+++ DATA EXTRACT

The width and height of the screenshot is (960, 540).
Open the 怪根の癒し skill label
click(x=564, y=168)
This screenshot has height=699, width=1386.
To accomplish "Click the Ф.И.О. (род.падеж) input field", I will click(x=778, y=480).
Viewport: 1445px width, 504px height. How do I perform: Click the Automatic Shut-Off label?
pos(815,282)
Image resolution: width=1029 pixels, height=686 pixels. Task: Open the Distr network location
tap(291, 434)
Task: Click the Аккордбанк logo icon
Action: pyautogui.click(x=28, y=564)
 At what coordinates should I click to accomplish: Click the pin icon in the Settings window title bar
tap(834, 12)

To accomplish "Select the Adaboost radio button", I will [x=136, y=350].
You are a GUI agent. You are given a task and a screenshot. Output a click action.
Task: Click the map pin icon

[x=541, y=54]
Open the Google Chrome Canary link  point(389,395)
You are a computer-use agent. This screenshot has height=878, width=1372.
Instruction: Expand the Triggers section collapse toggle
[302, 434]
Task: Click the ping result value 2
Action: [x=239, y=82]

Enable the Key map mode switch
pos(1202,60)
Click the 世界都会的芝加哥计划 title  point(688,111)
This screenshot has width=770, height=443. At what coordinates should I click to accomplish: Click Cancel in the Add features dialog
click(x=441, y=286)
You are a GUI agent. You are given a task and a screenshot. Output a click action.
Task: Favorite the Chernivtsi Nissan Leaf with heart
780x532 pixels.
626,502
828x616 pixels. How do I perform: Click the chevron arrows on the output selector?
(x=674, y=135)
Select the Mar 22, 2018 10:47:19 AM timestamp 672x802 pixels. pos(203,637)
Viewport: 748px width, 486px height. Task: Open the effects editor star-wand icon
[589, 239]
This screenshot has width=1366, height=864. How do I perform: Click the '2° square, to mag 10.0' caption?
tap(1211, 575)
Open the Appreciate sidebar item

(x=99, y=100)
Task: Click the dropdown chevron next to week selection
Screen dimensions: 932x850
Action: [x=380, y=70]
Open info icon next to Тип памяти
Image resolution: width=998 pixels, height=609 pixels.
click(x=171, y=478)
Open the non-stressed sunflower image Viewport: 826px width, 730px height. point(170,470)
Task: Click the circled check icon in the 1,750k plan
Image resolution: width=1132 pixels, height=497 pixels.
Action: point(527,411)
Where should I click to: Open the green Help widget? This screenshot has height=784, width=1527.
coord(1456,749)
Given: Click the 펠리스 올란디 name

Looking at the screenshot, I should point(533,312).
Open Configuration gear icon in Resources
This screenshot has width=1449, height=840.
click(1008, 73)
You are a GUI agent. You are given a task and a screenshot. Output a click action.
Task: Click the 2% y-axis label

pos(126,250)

++++++

* TASK INSTRUCTIONS
Each of the entries must be set down exactly, none omitted.

* ANSWER BELOW
The width and height of the screenshot is (960, 540).
Open the 怪根の癒し skill label
click(x=564, y=168)
This screenshot has height=699, width=1386.
To accomplish "Click the Ф.И.О. (род.падеж) input field", I will click(x=778, y=480).
Viewport: 1445px width, 504px height. How do I perform: Click the Automatic Shut-Off label?
pos(815,282)
Image resolution: width=1029 pixels, height=686 pixels. Task: Open the Distr network location
tap(291, 434)
Task: Click the Аккордбанк logo icon
Action: pyautogui.click(x=28, y=564)
 At what coordinates should I click to accomplish: Click the pin icon in the Settings window title bar
tap(834, 12)

To accomplish "Select the Adaboost radio button", I will [x=136, y=350].
You are a GUI agent. You are given a task and a screenshot. Output a click action.
Task: Click the map pin icon

[x=541, y=54]
Open the Google Chrome Canary link  point(389,395)
You are a computer-use agent. This screenshot has height=878, width=1372.
Instruction: Expand the Triggers section collapse toggle
[302, 434]
Task: Click the ping result value 2
Action: [x=239, y=82]

Enable the Key map mode switch
pos(1202,60)
Click the 世界都会的芝加哥计划 title  point(688,111)
This screenshot has width=770, height=443. At what coordinates should I click to accomplish: Click Cancel in the Add features dialog
click(x=441, y=286)
You are a GUI agent. You are given a task and a screenshot. Output a click action.
Task: Favorite the Chernivtsi Nissan Leaf with heart
780x532 pixels.
626,502
828x616 pixels. How do I perform: Click the chevron arrows on the output selector?
(x=674, y=135)
Select the Mar 22, 2018 10:47:19 AM timestamp 672x802 pixels. pos(203,637)
Viewport: 748px width, 486px height. Task: Open the effects editor star-wand icon
[589, 239]
This screenshot has width=1366, height=864. How do I perform: Click the '2° square, to mag 10.0' caption?
tap(1211, 575)
Open the Appreciate sidebar item

(x=99, y=100)
Task: Click the dropdown chevron next to week selection
Screen dimensions: 932x850
Action: [x=380, y=70]
Open info icon next to Тип памяти
Image resolution: width=998 pixels, height=609 pixels.
click(x=171, y=478)
Open the non-stressed sunflower image Viewport: 826px width, 730px height. point(170,470)
Task: Click the circled check icon in the 1,750k plan
Image resolution: width=1132 pixels, height=497 pixels.
Action: point(527,411)
Where should I click to: Open the green Help widget? This screenshot has height=784, width=1527.
coord(1456,749)
Given: Click the 펠리스 올란디 name

Looking at the screenshot, I should point(533,312).
Open Configuration gear icon in Resources
This screenshot has width=1449, height=840.
click(1008, 73)
You are a GUI agent. You are given a task and a screenshot. Output a click action.
Task: Click the 2% y-axis label

pos(126,250)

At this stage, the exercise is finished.